_Directions_. Rescale everything from the entry containing "Αποδοχή (756, 1756)" down to the entry containing "ΕΛΠΕ Βιομηχανική Εγκατάσταση Θεσσαλονίκης", both included, and only those entries. Write each one out again with its request text, multiplying every coordinate in the answers by 0.95 and rounding to whole numbers, with halves rounded up.

(Data on locating visible targets)
____________________

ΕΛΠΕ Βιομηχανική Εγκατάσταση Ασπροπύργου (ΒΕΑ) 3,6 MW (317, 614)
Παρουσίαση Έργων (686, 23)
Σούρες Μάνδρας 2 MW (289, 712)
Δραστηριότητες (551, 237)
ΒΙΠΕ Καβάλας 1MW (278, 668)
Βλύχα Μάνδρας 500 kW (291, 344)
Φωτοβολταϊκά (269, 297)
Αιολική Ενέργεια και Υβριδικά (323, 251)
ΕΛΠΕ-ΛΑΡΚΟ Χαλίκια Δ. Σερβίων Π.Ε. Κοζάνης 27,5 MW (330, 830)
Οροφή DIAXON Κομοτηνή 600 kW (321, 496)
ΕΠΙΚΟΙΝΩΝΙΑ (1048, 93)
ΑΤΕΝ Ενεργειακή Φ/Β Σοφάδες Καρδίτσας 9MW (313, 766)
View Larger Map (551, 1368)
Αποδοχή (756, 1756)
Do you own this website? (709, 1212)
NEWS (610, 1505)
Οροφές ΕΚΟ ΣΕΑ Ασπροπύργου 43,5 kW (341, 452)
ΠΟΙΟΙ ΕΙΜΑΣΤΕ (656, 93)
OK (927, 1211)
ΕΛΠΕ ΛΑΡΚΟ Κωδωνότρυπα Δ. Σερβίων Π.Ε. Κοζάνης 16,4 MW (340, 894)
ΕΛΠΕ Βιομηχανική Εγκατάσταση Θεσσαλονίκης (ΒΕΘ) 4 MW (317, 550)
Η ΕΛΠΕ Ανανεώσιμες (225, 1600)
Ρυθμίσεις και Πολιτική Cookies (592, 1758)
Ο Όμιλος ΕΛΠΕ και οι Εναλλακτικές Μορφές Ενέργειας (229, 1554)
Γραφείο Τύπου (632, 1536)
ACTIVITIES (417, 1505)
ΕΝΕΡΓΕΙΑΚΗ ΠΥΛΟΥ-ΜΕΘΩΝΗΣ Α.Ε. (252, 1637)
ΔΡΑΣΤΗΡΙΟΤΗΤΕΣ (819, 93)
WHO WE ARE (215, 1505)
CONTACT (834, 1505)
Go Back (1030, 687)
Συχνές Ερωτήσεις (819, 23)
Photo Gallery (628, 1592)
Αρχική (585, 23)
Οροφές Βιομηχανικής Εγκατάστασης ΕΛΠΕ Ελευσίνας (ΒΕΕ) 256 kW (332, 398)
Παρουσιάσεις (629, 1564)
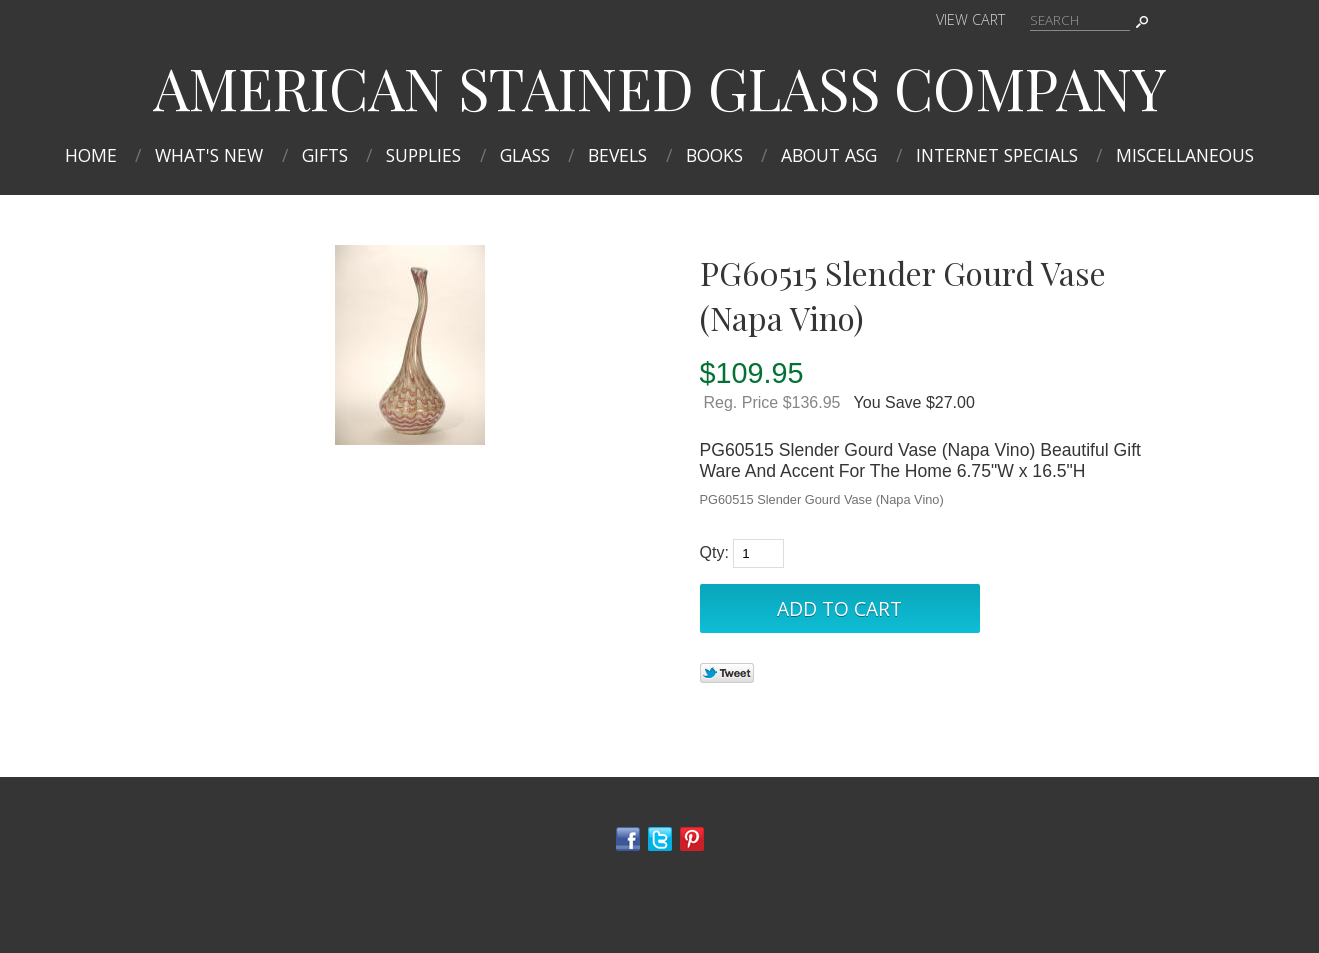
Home (91, 155)
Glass (525, 155)
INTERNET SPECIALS (997, 155)
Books (714, 155)
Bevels (617, 155)
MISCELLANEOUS (1185, 155)
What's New (209, 155)
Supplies (423, 155)
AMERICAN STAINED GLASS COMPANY (660, 87)
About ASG (829, 155)
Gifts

____________________

_Reply_.
Αποδοχή (718, 1668)
Do you own this website? (674, 1151)
NEWS (580, 1430)
Οροφές ΕΚΟ ΣΕΑ Ασπροπύργου 43,5 kW (324, 429)
ΠΟΙΟΙ ΕΙΜΑΣΤΕ (623, 88)
OK (881, 1150)
ΕΛΠΕ ΛΑΡΚΟ Κωδωνότρυπα Δ. Σερβίων Π.Ε. Κοζάνης 16,4 MW (323, 849)
ΕΛΠΕ Βιομηχανική Εγκατάσταση Θεσσαλονίκης (ΒΕΘ) 4 MW (301, 523)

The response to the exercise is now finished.